DOCUMENT EXTRACT -
===

SIYAVUYA KHAYA
Linda Mabanga, who runs a soup kitchen in her RDP house, wept with relief when South African Breweries (SAB), in partnership with the City of Cape Town, gave her a fully furnished container, on Monday May 16.
The 63-year-old pensioner is the founder of Isizihlobo soup kitchen, in F Section, Khayelitsha. The kitchen feeds people living with HIV/Aids, TB and other illnesses. About 50 people from the community and the surrounding areas visit the kitchen each week.
Ms Mabanga thanked the donors profusely for answering her daily prayers for her own container where she could cook, instead of using her small house.
”The container has a stove, two fridges and a built-in table, and I will no longer have to use my small kitchen to cook for the people. I do this because I love helping people and I do not expect anything in return,” she said.
She cooks twice a week and uses her pension money to buy the food.
She started the soup kitchen in 1996 to help the elderly, but opened it to everyone a couple of years later after seeing how her community was gripped by grinding poverty. When it first got off the ground, she had still been working full time, so she could only run it occasionally. Now that she’s retired, she has been able to dedicate a lot more time to it.
In 2014, she registered it with the Department of Social Development in the hope of attracting support from business – as food prices rise and ever more people visit the soup kitchen, it becomes increasingly difficult to sustain the project with her meagre pension.

===

DATA RECORDS -
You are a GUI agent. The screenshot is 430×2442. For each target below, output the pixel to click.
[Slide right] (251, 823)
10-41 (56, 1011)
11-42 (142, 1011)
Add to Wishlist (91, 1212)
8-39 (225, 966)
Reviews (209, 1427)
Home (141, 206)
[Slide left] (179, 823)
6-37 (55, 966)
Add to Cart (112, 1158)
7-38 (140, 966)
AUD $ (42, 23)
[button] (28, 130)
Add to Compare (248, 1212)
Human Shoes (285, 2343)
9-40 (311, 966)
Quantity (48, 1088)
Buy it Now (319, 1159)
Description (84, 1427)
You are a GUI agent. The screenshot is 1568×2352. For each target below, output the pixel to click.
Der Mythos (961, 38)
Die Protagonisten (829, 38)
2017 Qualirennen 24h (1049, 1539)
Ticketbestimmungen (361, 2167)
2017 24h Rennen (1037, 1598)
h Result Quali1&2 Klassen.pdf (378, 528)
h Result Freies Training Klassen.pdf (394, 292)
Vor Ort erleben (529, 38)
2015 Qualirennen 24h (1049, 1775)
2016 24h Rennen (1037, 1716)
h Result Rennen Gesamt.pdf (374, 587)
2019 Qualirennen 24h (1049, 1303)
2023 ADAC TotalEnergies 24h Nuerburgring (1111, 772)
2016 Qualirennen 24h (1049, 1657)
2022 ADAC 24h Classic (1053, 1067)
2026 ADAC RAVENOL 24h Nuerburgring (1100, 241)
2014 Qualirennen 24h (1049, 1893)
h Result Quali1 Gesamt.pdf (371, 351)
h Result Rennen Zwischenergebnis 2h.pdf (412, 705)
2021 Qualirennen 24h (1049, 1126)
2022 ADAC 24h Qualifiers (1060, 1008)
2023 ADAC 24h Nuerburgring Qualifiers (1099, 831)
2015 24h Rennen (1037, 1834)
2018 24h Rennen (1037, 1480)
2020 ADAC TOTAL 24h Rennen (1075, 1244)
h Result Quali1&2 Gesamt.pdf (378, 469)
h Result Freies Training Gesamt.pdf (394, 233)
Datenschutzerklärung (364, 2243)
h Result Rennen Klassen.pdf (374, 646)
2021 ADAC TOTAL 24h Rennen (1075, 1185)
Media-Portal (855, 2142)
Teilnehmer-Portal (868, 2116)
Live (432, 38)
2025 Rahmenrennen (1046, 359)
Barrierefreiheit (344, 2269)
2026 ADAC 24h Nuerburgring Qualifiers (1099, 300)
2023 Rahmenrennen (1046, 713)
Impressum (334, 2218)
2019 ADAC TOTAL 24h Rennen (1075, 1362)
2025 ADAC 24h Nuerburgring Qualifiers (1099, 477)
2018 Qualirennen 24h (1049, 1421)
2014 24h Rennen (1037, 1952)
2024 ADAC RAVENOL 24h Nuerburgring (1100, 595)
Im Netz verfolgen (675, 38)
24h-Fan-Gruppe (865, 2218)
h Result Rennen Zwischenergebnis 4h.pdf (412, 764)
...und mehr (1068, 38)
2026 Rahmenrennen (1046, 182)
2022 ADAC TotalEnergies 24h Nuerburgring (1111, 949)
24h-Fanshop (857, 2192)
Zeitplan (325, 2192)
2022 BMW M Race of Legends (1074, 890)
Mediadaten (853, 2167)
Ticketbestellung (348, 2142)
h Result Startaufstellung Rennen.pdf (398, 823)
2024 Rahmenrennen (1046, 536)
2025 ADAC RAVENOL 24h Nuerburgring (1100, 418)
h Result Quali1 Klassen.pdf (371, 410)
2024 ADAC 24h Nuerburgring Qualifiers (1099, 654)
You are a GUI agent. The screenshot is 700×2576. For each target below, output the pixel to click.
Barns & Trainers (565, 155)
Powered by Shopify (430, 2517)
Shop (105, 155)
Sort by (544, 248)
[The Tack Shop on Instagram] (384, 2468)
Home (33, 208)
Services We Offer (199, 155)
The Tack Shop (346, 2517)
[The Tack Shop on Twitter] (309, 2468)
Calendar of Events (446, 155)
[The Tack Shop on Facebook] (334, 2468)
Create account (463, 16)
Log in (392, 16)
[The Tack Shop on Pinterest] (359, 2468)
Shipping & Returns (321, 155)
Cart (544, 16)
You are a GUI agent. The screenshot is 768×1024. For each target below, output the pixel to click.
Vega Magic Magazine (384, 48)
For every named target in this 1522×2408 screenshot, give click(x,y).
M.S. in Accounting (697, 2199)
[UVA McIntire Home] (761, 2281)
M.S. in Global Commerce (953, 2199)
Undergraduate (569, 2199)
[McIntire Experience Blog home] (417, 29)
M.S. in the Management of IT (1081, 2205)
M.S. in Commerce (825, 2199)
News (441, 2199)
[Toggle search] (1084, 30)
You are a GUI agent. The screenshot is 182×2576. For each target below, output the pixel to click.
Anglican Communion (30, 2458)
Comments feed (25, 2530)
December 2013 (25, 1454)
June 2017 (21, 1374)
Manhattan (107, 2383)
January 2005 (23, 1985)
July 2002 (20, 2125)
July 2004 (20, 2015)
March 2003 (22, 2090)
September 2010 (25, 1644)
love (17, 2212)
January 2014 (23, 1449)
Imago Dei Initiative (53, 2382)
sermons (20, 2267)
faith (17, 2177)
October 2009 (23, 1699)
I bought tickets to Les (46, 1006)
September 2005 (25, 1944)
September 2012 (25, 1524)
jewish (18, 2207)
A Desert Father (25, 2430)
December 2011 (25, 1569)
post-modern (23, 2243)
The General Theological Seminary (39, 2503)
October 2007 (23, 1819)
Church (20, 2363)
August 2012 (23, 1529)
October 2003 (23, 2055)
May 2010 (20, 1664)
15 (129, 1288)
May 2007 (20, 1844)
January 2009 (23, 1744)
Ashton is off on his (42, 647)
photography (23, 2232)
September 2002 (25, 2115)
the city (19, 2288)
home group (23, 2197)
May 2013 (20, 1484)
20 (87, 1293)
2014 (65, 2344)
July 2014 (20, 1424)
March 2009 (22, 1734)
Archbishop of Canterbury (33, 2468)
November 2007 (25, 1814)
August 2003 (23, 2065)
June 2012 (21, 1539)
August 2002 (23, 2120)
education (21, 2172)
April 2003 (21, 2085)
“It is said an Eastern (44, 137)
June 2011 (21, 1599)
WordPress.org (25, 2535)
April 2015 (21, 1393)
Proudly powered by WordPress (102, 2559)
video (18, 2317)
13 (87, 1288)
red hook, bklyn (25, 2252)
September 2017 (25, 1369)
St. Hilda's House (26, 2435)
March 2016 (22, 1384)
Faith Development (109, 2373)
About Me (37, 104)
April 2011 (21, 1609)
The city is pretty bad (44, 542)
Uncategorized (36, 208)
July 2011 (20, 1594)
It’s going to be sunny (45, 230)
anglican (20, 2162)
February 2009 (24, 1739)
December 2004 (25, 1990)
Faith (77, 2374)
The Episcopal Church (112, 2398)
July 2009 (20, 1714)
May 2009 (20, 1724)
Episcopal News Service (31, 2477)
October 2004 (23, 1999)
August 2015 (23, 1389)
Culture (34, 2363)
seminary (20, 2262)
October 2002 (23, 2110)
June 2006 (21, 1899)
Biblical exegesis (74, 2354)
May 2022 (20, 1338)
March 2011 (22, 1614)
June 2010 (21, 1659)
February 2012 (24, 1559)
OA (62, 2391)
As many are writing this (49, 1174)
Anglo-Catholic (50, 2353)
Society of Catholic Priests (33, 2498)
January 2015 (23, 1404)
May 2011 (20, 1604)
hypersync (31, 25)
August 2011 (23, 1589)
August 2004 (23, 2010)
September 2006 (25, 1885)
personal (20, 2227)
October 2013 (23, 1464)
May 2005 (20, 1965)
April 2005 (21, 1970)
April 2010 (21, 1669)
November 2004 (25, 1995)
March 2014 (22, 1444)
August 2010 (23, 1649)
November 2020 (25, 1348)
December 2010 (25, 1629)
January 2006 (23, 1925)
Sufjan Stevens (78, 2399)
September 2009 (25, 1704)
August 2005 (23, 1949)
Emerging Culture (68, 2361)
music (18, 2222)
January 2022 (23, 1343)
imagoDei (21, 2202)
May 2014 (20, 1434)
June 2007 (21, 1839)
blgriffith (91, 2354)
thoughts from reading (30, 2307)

===

LIST OF TASKS -
a - Copy the stretch of the soup kitchen article from "She cooks twice" through "time to it." word for word.
b - Continue the article about Linda Mabanga's soup kitchen in Khayelitsha from its last sentence.

ANSWERS TO THE PROBLEMS -
a -
She cooks twice a week and uses her pension money to buy the food.
She started the soup kitchen in 1996 to help the elderly, but opened it to everyone a couple of years later after seeing how her community was gripped by grinding poverty. When it first got off the ground, she had still been working full time, so she could only run it occasionally. Now that she’s retired, she has been able to dedicate a lot more time to it.

b -
”Funding is the major issue that I grapple with, and, at times, I take my husband’s pension to buy food that would carry us until the end of the month. I sometimes go to bed with an empty stomach just to ensure that everyone has eaten,” she said.
SAB corperate affairs manager Zukiswa Gaqavu said Ms Mabanga was playing a critical role in the community by ensuring that people living with chronic diseases were able to eat something before they took their medication.
“It important for us to plough back,” she said.
Siyabulela Mamkeli, mayoral committee member for health, said he had appealed to SAB to help Ms Mabanga after hearing of her plight.
“This is a partnership between a private sector company and the City in restoring dignity in our communities by ensuring that people like Ms Mabanga who are social entrepreneurs are given the equipment to do their job,” he said.